Duelos

Las pérdidas en la vida son naturales, sufrimos pérdidas de muchos tipos : separación de pareja, amistades, muertes, largas enfermedades  etc.

Me gusta la metáfora que hace Jorge Bucay sobre el acompañamiento en los duelos.

Acompañar un duelo es un procedimiento similar al que realiza una enfermera cuando limpia una herida: descubrir, higienizar, sacar restos inútiles de tejidos destruidos y ayudar a  la cicatrización.

El acompañamiento profesional de un duelo permite que la persona exprese libremente su dolor en un entorno de respeto, confianza y confidencialidad.

Este proceso de acompañamiento consiste en ayudar a la persona que está elaborando el duelo para que pueda:

Aceptar la perdida.

Expresar libremente el dolor propio.

Reubicarse sin la persona que se ha ido.

Resituar emocionalmente a la persona que partió en la vida del que se queda sin su compañía.

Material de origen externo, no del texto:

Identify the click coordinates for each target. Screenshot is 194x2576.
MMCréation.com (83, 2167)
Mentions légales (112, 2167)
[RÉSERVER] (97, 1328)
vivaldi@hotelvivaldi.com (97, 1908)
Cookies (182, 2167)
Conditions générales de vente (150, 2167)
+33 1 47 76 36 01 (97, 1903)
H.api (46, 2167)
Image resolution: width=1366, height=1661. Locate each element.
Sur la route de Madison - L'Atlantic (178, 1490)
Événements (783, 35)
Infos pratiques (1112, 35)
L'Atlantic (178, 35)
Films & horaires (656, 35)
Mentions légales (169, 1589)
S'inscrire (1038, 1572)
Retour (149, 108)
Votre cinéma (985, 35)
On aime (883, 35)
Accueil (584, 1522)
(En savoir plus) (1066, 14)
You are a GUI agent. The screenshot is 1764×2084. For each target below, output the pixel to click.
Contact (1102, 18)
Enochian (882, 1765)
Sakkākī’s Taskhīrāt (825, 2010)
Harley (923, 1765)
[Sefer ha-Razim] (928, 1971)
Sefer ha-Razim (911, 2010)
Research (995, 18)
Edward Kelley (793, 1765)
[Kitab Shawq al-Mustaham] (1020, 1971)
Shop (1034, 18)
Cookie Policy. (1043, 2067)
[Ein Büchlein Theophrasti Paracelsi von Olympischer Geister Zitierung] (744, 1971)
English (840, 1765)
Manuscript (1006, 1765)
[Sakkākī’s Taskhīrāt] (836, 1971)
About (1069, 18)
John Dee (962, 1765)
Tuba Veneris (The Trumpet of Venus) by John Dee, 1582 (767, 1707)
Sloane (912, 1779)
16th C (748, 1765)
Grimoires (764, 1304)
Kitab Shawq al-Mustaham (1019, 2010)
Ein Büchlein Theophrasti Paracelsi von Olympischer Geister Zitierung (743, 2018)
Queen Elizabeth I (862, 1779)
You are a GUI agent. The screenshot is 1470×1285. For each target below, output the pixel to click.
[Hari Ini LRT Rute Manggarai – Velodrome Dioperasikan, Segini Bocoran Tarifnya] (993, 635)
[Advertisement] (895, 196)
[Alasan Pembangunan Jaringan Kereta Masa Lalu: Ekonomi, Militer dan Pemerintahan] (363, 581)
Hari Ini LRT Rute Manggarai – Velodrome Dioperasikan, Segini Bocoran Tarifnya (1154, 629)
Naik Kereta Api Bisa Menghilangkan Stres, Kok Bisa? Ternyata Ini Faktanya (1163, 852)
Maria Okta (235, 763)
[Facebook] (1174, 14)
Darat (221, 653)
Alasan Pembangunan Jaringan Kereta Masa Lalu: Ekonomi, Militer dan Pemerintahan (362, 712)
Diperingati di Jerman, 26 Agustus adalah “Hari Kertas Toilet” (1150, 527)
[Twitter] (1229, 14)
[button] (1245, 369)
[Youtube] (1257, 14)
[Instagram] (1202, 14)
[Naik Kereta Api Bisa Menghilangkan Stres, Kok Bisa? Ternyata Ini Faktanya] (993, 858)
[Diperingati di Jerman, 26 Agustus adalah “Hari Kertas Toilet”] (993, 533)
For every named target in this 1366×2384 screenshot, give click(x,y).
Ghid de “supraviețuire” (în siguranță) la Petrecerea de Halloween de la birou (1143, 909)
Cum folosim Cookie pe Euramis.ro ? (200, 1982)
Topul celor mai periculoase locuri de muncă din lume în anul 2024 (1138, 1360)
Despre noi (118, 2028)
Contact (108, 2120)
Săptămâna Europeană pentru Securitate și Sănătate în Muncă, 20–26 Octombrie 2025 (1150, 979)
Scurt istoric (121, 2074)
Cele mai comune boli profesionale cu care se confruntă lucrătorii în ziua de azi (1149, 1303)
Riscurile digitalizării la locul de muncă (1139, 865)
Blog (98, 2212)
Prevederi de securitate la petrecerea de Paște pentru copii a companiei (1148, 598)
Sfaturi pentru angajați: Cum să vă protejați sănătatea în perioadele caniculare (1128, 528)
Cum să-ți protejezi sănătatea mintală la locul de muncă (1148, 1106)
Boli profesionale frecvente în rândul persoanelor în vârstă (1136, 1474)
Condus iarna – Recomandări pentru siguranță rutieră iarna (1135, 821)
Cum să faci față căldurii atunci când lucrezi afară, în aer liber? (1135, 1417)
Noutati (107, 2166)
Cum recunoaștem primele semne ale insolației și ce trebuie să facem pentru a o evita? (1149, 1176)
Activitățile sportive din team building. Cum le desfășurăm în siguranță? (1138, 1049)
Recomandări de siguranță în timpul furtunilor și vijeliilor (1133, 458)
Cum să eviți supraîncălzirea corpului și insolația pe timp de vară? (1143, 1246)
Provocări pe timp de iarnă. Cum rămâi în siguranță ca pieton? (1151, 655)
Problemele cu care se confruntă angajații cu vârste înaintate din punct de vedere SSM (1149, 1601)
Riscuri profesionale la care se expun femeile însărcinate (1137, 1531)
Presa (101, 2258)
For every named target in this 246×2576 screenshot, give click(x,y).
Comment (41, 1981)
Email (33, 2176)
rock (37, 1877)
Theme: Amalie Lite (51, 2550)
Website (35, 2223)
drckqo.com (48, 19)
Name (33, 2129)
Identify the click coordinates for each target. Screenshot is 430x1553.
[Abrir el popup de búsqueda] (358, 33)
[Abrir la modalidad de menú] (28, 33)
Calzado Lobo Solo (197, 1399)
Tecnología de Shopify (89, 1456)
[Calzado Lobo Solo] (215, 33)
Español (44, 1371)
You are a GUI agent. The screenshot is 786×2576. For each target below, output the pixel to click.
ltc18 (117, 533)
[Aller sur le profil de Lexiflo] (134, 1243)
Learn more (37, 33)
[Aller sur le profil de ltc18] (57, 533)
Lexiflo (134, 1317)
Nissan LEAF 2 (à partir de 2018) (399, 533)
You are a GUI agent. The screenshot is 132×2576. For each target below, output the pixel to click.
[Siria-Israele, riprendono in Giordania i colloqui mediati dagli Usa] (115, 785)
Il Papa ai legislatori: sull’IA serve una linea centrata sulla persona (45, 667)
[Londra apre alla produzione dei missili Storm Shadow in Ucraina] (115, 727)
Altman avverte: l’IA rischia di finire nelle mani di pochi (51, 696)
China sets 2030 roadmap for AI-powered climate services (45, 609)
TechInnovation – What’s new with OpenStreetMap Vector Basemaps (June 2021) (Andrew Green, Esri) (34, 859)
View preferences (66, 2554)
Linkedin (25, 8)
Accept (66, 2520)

El acompañamiento terapéutico está indicado en duelos complejos o cuando la persona siente que se ha quedado estancado y no puede salir el mismo. También cuando han quedado temas inconclusos con la persona.

Cuando nos abrimos a recibir ayuda externa puntual, nos abrimos a sanar y transitar el proceso en confianza, permitiendo un espacio muy valioso para atender las propias necesidades y abriendo el camino de una nueva realidad llena de posibilidades.